The Thinning Line Between Work And Home


Posted on 18th Apr, 2020


The Thinning Line Between Work And Home

A lockdown can be a difficult and complex time, as nobody is used to isolation. Staying home day after day, and having to work as you would at office, is particularly challenging for a large number of office-goers, for whom work-from-home has never been an option before.

While it is natural to correlate home with relaxation and free-time, and be rather dis-inclined to work full-time from one’s sanctuary; with the changing times and the need of the hour being as they are, adapting to this new reality is essential, to be as productive as one would be at work.

Work-life balance - the delicate art of managing one’s time between personal and professional commitments - has particularly taken a hit in these trying times. With the house-help the more privileged of us are accustomed to, taking the work from home mandate seriously; these times find not only the underlings, but the heads of departments, verticals, or even companies rolling up their sleeves and picking up mops and dustpans, washing the dishes, cooking, and managing their kids!

Drawing a line between work hours and personal hours, while ideal, is rather unrealistic in the days of work from home during quarantine, considering that all the members of the family are home, necessitating every person in the household having to don multiple hats at once, rather than being afforded the time to switch hats on the commute from home to work, or vice-versa.

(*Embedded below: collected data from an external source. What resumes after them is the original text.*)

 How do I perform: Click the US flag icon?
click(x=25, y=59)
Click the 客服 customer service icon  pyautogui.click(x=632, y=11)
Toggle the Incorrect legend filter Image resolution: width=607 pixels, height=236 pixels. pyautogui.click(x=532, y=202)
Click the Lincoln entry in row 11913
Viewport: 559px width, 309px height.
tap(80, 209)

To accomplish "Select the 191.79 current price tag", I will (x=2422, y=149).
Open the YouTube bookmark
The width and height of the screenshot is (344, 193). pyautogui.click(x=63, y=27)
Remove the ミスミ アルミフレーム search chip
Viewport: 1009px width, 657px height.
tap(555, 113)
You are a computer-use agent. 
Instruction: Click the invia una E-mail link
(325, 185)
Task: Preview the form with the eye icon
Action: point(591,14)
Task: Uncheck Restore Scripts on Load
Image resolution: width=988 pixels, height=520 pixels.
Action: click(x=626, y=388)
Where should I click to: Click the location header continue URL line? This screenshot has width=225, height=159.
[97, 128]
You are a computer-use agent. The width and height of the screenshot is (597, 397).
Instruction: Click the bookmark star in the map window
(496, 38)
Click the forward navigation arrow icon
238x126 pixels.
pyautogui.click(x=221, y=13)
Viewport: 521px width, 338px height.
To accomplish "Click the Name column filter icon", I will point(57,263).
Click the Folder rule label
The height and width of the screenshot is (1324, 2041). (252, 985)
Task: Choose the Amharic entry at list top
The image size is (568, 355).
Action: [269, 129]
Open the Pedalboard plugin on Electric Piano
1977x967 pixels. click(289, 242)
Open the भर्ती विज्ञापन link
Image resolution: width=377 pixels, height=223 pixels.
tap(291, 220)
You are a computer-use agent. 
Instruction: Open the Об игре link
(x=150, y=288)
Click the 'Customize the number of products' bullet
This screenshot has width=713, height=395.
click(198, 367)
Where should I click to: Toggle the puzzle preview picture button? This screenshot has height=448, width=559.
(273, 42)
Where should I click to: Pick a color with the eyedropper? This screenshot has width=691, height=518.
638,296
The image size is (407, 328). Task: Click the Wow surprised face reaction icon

Your boss giving you instructions, while your kid is throwing a hissy fit because he didn’t get the candy he wanted? Your team is having a Skype meeting while your mother-in-law insists on you fetching her, her hot water bottle? Your grandfather’s fading sense of hearing has the news channel blaring, when you have an important client call to make? The vegetable vendor is downstairs for his hour-long permitted weekly visit but you just have to send that email?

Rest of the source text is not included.